We recently announced at a press conference on November 1 that we have developed tsuzumi, NTT's LLM. tsuzumi has four main features.
Its first feature is that it is lightweight. Today's large-scale language models are in a competition for the number of parameters, becoming very large in scale. As such, the challenge now is achieving sustainability. For example, GPT-3 has 175B parameters and requires about 1300 MWh of electricity for one training session. This is equivalent to an hour's worth of electricity produced by one nuclear power plant. In contrast, this is the strategy we have adopted. First, in terms of direction being pursued, we do not aim to build one massive LLM that knows everything, but small LLMs with specialized knowledge. Our approach to this is not just to increase the parameter size, but to make the LLM smarter by improving the quality and quantity of training data added to it. As a result, we have developed and announced two types of tsuzumi. The ultralight version, tsuzumi-0.6B, on the left is 0.6B in parameter size, which is about 1/300th that of GPT-3. The light version on the right, tsuzumi-7B, is 1/25th the size of GPT-3. So, what are the benefits of reducing size? First is that training can be carried out at very low cost. For example, as shown on the left, GPT-3-scale training is said to cost about 470 million yen per session. In contrast, tsuzumi 7B and 0.6B cost 19 million yen and 1.6 million yen, respectively, enabling reduction of costs by 1/25th and 1/300th. The second benefit is the cost of inference, i.e., the cost of using the language learning model. For example, GPT-3 would need about 5 high-end GPUs, which cost about 15 million yen. The 7B and 0.6B versions, meanwhile, would cost about 0.7 million yen and 0.2 million yen, respectively. In terms of the number of GPUs, cost reduction is achieved with the use of only one low-end GPU and only one CPU, respectively.
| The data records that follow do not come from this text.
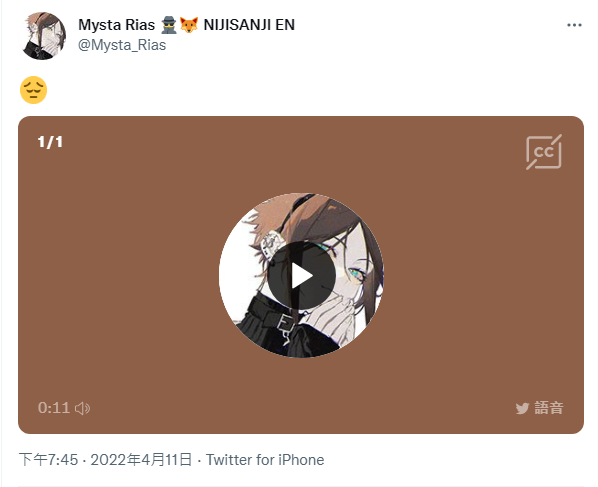Click the NIJISANJI EN text in the name
The height and width of the screenshot is (487, 598).
coord(249,25)
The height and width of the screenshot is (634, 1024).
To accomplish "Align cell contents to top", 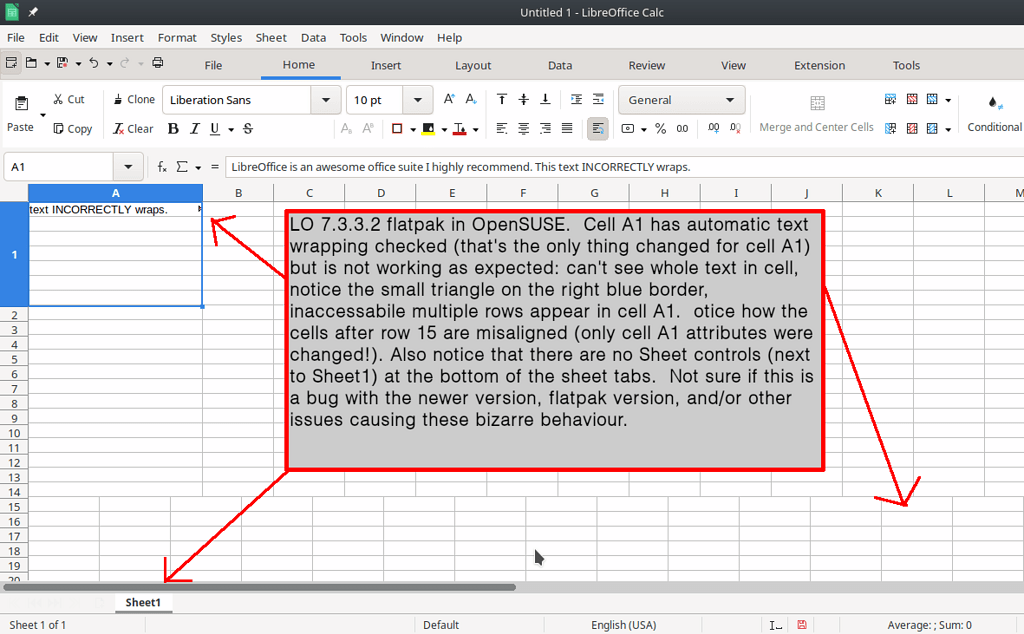I will [x=501, y=99].
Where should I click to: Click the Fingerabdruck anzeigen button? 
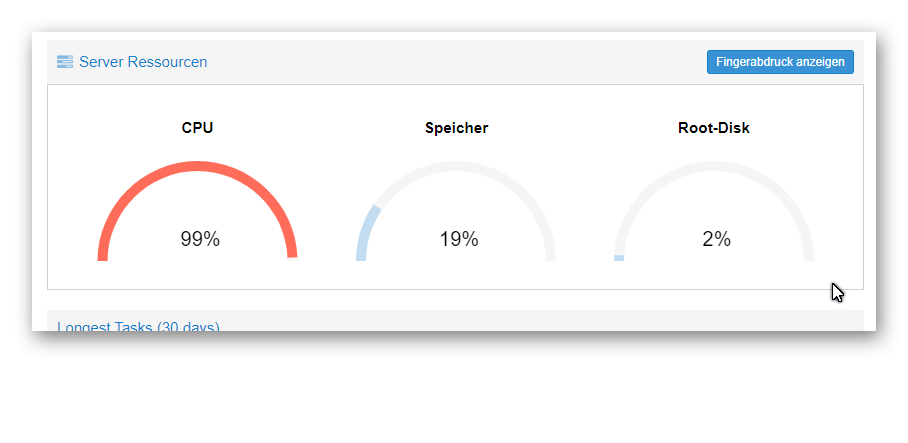click(780, 62)
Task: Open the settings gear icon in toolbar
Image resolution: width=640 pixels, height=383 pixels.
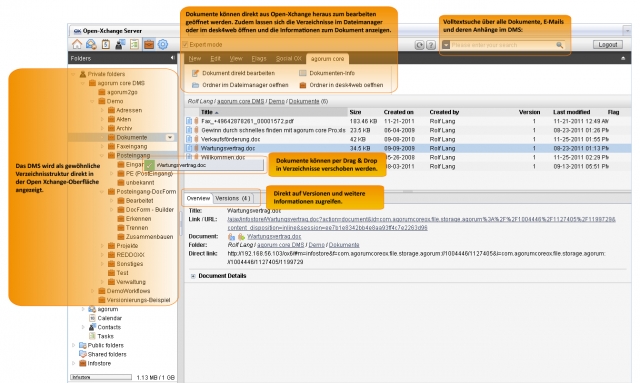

Its second feature is its high linguistic proficiency, especially in the Japanese language. This is an example showing the answers of tsuzumi on the left and GPT-3.5 on the right to a question about the current situation and possible improvement measures for attaining a balance between Japan's energy policies and environmental protection (Fig. 1). The left answer presents a well-analyzed response in Japanese. This shows comparisons of tsuzumi with GPT-3 and other LLMs in response to the same questions. Comparisons of performance were made using the Rakuda benchmarks. For example, tsuzumi was compared against GTP-3.5. They were asked the same questions, and their answers were input to GTP-4 to determine which gave the better answer and which is superior or inferior. 52.5% represents the win rate. It means that tsuzumi beat GTP-3.5 at 52.5% probability. The remaining four are comparisons with the top-class LLMs in Japan, against which tsuzumi had an overwhelming win rate of 71.3% to 97.5%.
Further, tsuzumi cannot just give answers in Japanese to questions in Japanese. For example, as shown here, tsuzumi was asked to extract four data items, namely, device name, achievement, exhibition event, and future plans in JSON format from a text of a recent press release about an artificial photosynthesis device developed by NTT. As shown below, it gave a properly structured response as requested. How about its English proficiency? Its performance in English is in fact at par with the world's top-level language models. The leftmost is Llama2, an English language model developed by Meta. In comparison, tsuzumi gave out almost the same English benchmark results. This is a translation example. As shown here, tsuzumi gave a smooth and quick response when asked to translate the above Japanese text into English. Other than English, it is also proficient in programming language. When asked to write code in a specific format, it gave a proper response in the requested format. Therefore, it is also proficient in English and in programming language. Right now, it is also being trained in Chinese, Korean, Italian, and German, so it will also be able to give answers in those languages in the future.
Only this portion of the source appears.